# EXERCISE
Once the pictures are removed, output the remaining entries exactly as given.

# RECORDS SUPPLIED
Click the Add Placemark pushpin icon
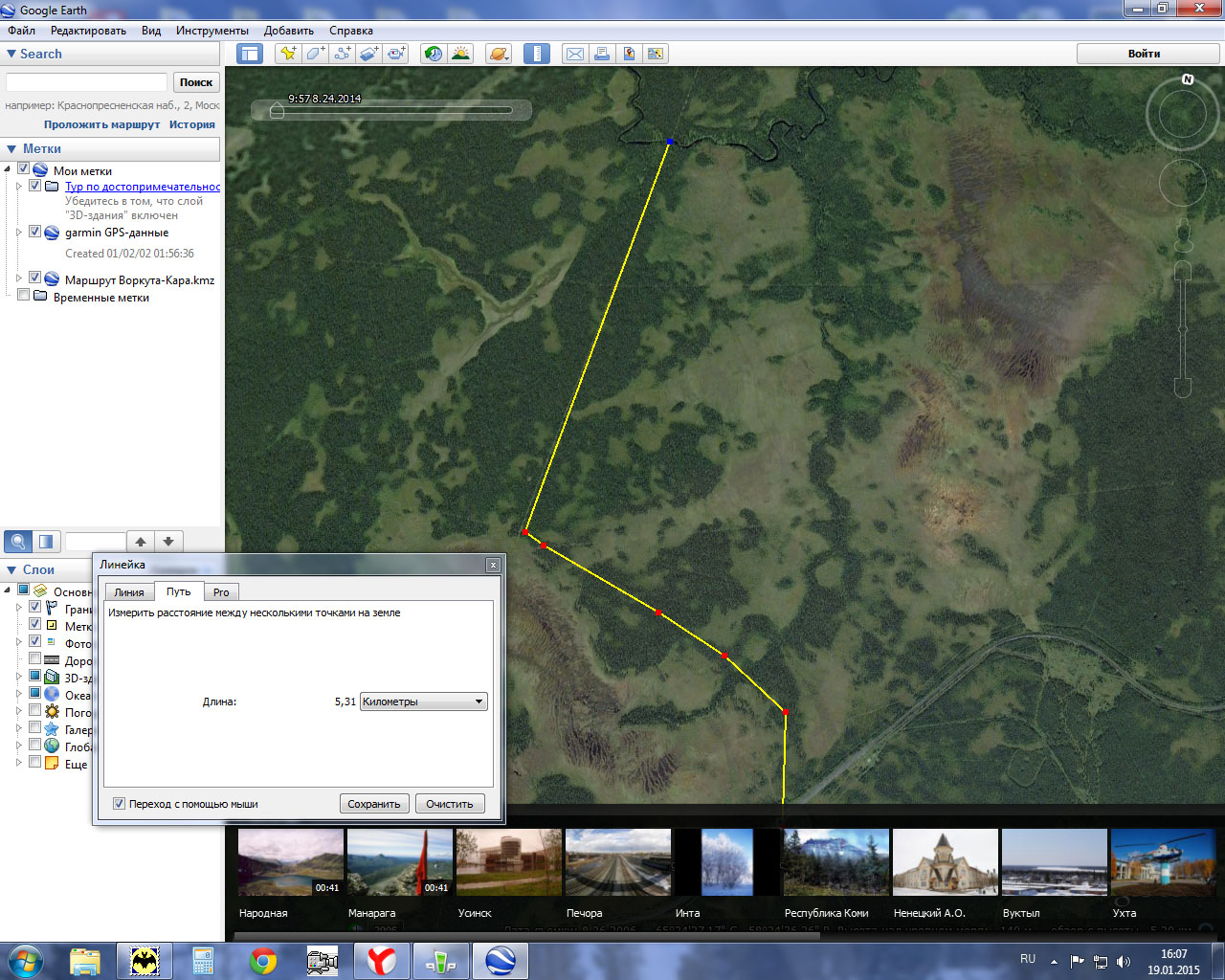Viewport: 1225px width, 980px height. (287, 54)
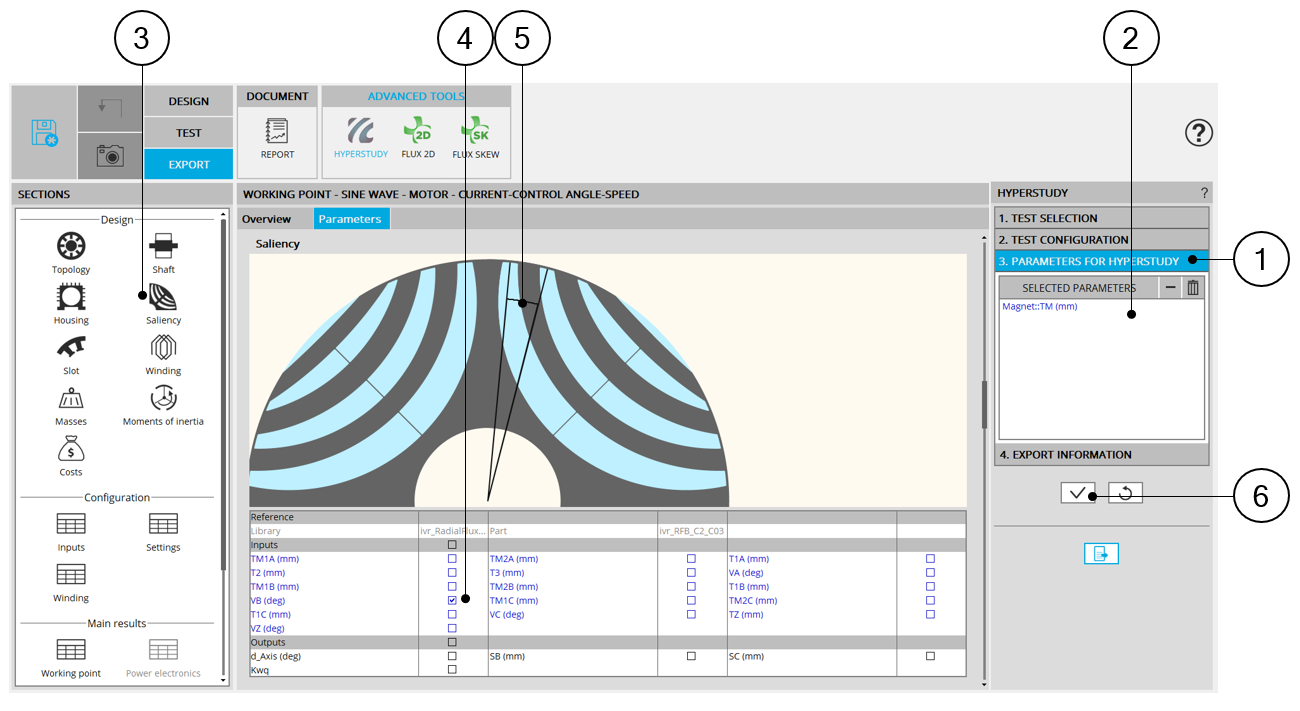This screenshot has width=1300, height=711.
Task: Expand the 1. Test Selection panel
Action: point(1100,218)
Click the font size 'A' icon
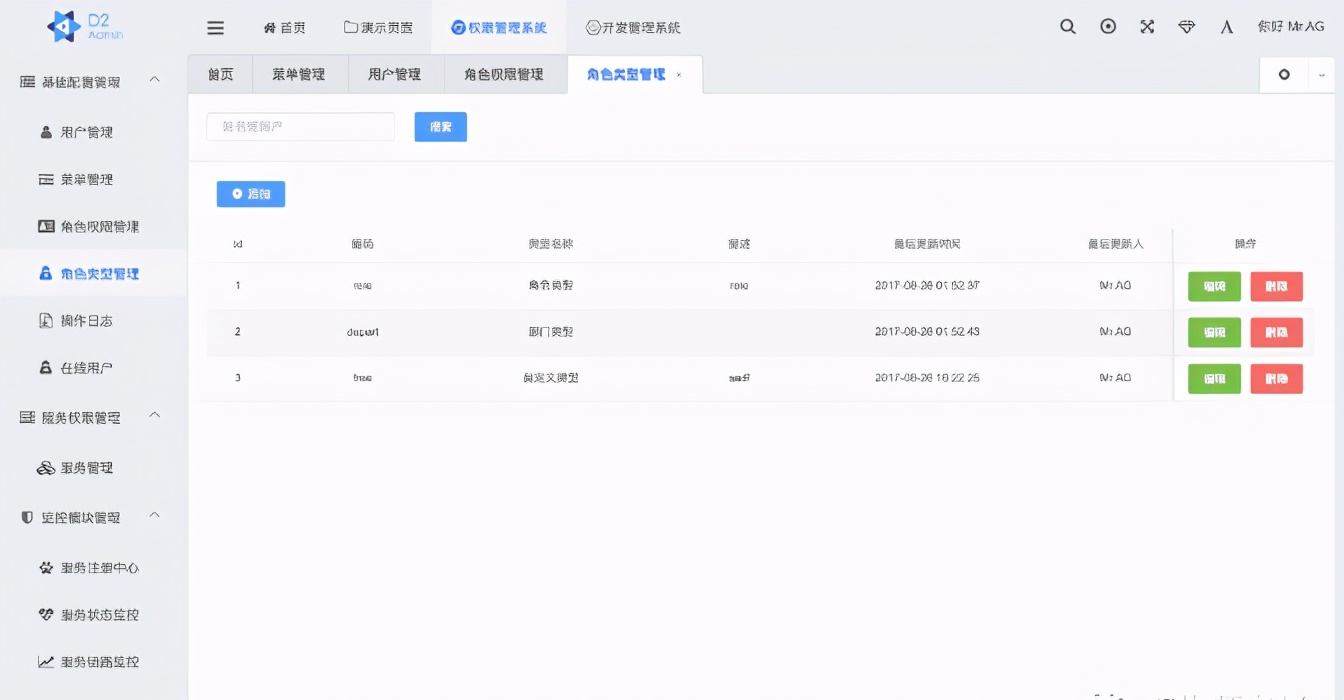The width and height of the screenshot is (1344, 700). pos(1226,27)
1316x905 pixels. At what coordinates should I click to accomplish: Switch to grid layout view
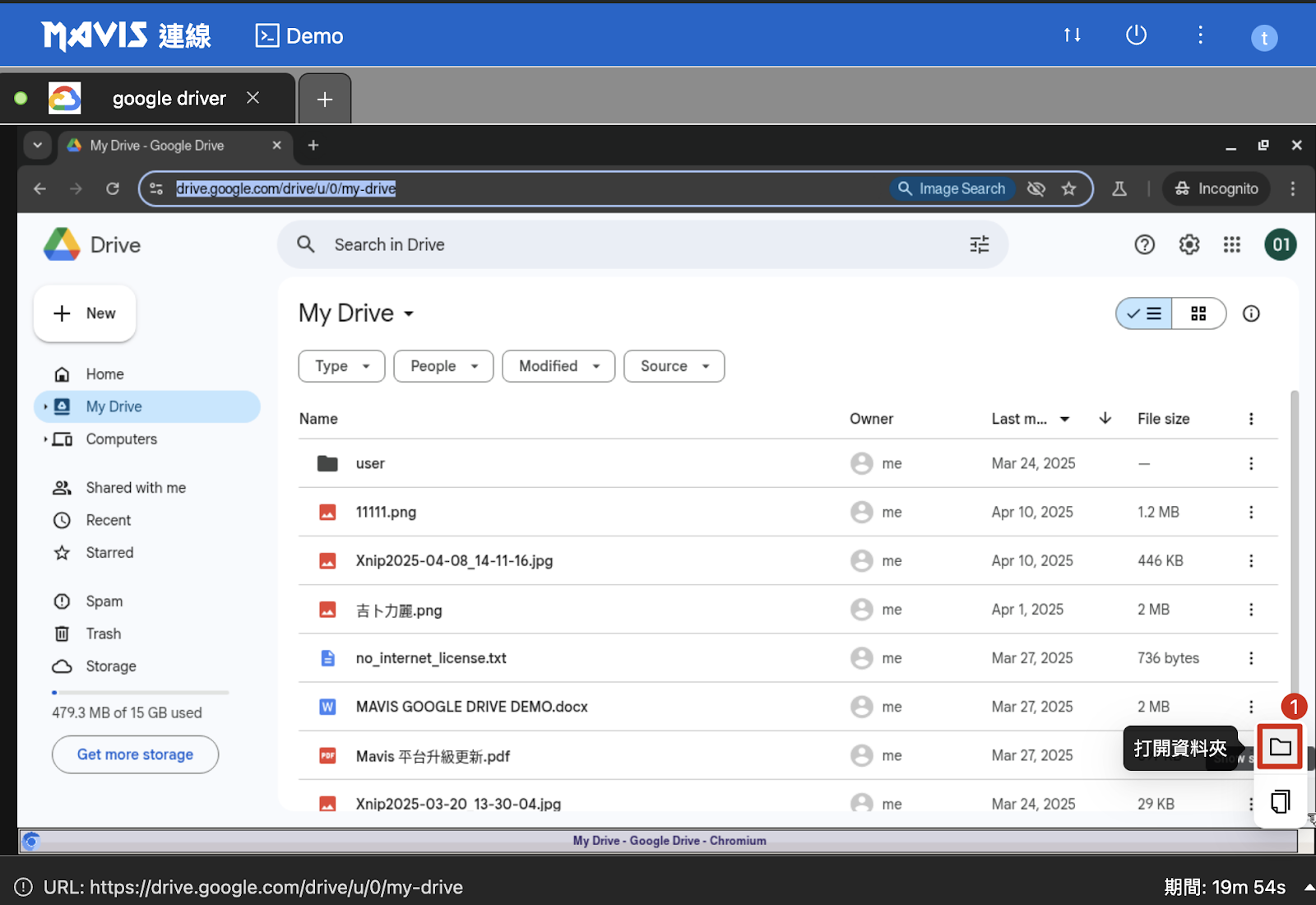(1198, 313)
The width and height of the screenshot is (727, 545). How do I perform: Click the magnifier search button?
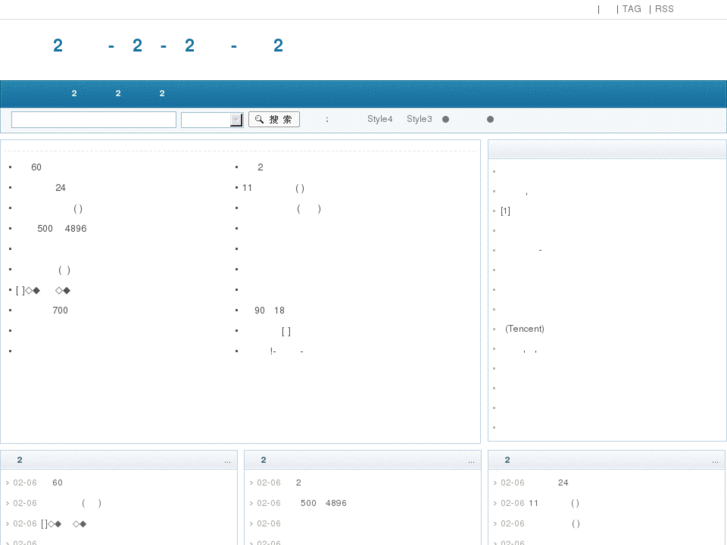click(274, 120)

# ANSWER TO THE PROBLEM
Click the Add Placemark pushpin icon
Viewport: 1225px width, 980px height. (287, 54)
This screenshot has width=1300, height=711.
Task: Expand the 1. Test Selection panel
Action: point(1100,218)
Click the font size 'A' icon
The width and height of the screenshot is (1344, 700). pos(1226,27)
1316x905 pixels. At what coordinates should I click to accomplish: Switch to grid layout view
(1198, 313)
The width and height of the screenshot is (727, 545). How do I perform: Click the magnifier search button?
click(274, 120)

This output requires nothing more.